§ **Task brief**
Repeat, without any change, the entries presented below.

§ **Data**
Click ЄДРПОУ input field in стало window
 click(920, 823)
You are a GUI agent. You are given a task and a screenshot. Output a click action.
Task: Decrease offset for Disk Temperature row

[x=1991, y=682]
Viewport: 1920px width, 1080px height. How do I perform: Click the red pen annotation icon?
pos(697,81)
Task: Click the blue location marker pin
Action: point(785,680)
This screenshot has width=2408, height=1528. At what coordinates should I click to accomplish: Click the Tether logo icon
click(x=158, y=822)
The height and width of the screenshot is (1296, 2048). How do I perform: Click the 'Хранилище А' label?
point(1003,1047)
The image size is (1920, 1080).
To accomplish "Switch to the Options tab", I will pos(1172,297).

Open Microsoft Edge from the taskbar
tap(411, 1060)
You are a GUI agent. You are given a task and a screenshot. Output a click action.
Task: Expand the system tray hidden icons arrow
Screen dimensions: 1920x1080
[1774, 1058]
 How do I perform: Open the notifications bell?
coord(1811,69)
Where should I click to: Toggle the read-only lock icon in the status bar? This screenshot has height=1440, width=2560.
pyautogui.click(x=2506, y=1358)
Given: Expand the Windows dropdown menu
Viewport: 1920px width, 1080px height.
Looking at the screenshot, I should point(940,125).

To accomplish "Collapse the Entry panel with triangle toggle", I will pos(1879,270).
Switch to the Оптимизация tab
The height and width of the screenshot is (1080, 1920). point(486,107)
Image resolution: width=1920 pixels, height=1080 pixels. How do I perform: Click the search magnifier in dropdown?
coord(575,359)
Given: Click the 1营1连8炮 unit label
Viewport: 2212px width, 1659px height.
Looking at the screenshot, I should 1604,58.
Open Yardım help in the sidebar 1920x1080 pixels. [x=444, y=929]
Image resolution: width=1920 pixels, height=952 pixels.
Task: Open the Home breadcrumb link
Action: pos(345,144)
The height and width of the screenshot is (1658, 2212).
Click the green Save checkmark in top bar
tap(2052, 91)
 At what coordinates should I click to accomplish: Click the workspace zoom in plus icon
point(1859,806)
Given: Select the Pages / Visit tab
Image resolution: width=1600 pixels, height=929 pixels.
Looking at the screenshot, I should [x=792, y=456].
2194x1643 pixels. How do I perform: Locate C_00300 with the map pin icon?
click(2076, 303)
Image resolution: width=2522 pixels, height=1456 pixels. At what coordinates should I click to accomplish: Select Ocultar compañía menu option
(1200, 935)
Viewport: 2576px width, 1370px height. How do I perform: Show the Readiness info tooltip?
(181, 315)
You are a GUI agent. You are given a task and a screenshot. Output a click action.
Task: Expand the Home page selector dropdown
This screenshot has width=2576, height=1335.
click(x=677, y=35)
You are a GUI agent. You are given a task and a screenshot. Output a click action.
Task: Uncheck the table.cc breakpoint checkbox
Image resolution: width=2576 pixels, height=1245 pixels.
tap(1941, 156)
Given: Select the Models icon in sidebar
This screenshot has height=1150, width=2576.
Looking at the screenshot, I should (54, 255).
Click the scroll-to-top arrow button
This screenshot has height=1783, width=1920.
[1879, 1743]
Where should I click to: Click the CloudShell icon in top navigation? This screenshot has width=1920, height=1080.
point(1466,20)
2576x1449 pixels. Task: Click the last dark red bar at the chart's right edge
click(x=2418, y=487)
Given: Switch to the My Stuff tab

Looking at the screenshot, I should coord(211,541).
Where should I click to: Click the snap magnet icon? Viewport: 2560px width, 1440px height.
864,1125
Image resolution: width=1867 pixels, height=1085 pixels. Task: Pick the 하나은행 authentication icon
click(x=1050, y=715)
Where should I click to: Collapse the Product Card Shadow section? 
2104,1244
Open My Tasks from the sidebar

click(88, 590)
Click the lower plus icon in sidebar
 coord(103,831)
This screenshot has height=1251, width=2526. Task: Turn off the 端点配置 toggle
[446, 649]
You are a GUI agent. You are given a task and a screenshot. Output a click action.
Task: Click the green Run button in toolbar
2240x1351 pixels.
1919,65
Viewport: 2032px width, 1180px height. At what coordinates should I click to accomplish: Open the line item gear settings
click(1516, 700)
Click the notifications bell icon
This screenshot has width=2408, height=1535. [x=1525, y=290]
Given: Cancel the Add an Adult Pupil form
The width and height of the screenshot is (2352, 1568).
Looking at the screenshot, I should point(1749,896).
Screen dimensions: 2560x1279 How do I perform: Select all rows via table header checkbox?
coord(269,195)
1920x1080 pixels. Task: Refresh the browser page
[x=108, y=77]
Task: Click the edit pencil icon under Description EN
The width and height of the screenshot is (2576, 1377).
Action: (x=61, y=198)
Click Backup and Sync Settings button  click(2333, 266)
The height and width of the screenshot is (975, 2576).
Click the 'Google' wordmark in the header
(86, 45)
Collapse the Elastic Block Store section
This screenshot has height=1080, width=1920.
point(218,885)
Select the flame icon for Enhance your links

§ **Task answer**
Click ЄДРПОУ input field in стало window
 click(920, 823)
You are a GUI agent. You are given a task and a screenshot. Output a click action.
Task: Decrease offset for Disk Temperature row

[x=1991, y=682]
Viewport: 1920px width, 1080px height. How do I perform: Click the red pen annotation icon?
pos(697,81)
Task: Click the blue location marker pin
Action: point(785,680)
This screenshot has width=2408, height=1528. At what coordinates should I click to accomplish: Click the Tether logo icon
click(x=158, y=822)
The height and width of the screenshot is (1296, 2048). How do I perform: Click the 'Хранилище А' label?
point(1003,1047)
The image size is (1920, 1080).
To accomplish "Switch to the Options tab", I will pos(1172,297).

Open Microsoft Edge from the taskbar
tap(411, 1060)
You are a GUI agent. You are given a task and a screenshot. Output a click action.
Task: Expand the system tray hidden icons arrow
Screen dimensions: 1920x1080
[1774, 1058]
 How do I perform: Open the notifications bell?
coord(1811,69)
Where should I click to: Toggle the read-only lock icon in the status bar? This screenshot has height=1440, width=2560.
pyautogui.click(x=2506, y=1358)
Given: Expand the Windows dropdown menu
Viewport: 1920px width, 1080px height.
Looking at the screenshot, I should point(940,125).

To accomplish "Collapse the Entry panel with triangle toggle", I will pos(1879,270).
Switch to the Оптимизация tab
The height and width of the screenshot is (1080, 1920). point(486,107)
Image resolution: width=1920 pixels, height=1080 pixels. How do I perform: Click the search magnifier in dropdown?
coord(575,359)
Given: Click the 1营1连8炮 unit label
Viewport: 2212px width, 1659px height.
Looking at the screenshot, I should 1604,58.
Open Yardım help in the sidebar 1920x1080 pixels. [x=444, y=929]
Image resolution: width=1920 pixels, height=952 pixels.
Task: Open the Home breadcrumb link
Action: pos(345,144)
The height and width of the screenshot is (1658, 2212).
Click the green Save checkmark in top bar
tap(2052, 91)
 At what coordinates should I click to accomplish: Click the workspace zoom in plus icon
point(1859,806)
Given: Select the Pages / Visit tab
Image resolution: width=1600 pixels, height=929 pixels.
Looking at the screenshot, I should [x=792, y=456].
2194x1643 pixels. How do I perform: Locate C_00300 with the map pin icon?
click(2076, 303)
Image resolution: width=2522 pixels, height=1456 pixels. At what coordinates should I click to accomplish: Select Ocultar compañía menu option
(1200, 935)
Viewport: 2576px width, 1370px height. How do I perform: Show the Readiness info tooltip?
(181, 315)
You are a GUI agent. You are given a task and a screenshot. Output a click action.
Task: Expand the Home page selector dropdown
This screenshot has width=2576, height=1335.
click(x=677, y=35)
You are a GUI agent. You are given a task and a screenshot. Output a click action.
Task: Uncheck the table.cc breakpoint checkbox
Image resolution: width=2576 pixels, height=1245 pixels.
tap(1941, 156)
Given: Select the Models icon in sidebar
This screenshot has height=1150, width=2576.
Looking at the screenshot, I should (54, 255).
Click the scroll-to-top arrow button
This screenshot has height=1783, width=1920.
[1879, 1743]
Where should I click to: Click the CloudShell icon in top navigation? This screenshot has width=1920, height=1080.
point(1466,20)
2576x1449 pixels. Task: Click the last dark red bar at the chart's right edge
click(x=2418, y=487)
Given: Switch to the My Stuff tab

Looking at the screenshot, I should coord(211,541).
Where should I click to: Click the snap magnet icon? Viewport: 2560px width, 1440px height.
864,1125
Image resolution: width=1867 pixels, height=1085 pixels. Task: Pick the 하나은행 authentication icon
click(x=1050, y=715)
Where should I click to: Collapse the Product Card Shadow section? 
2104,1244
Open My Tasks from the sidebar

click(88, 590)
Click the lower plus icon in sidebar
 coord(103,831)
This screenshot has height=1251, width=2526. Task: Turn off the 端点配置 toggle
[446, 649]
You are a GUI agent. You are given a task and a screenshot. Output a click action.
Task: Click the green Run button in toolbar
2240x1351 pixels.
1919,65
Viewport: 2032px width, 1180px height. At what coordinates should I click to accomplish: Open the line item gear settings
click(1516, 700)
Click the notifications bell icon
This screenshot has width=2408, height=1535. [x=1525, y=290]
Given: Cancel the Add an Adult Pupil form
The width and height of the screenshot is (2352, 1568).
Looking at the screenshot, I should point(1749,896).
Screen dimensions: 2560x1279 How do I perform: Select all rows via table header checkbox?
coord(269,195)
1920x1080 pixels. Task: Refresh the browser page
[x=108, y=77]
Task: Click the edit pencil icon under Description EN
The width and height of the screenshot is (2576, 1377).
Action: (x=61, y=198)
Click Backup and Sync Settings button  click(2333, 266)
The height and width of the screenshot is (975, 2576).
Click the 'Google' wordmark in the header
(86, 45)
Collapse the Elastic Block Store section
This screenshot has height=1080, width=1920.
point(218,885)
Select the flame icon for Enhance your links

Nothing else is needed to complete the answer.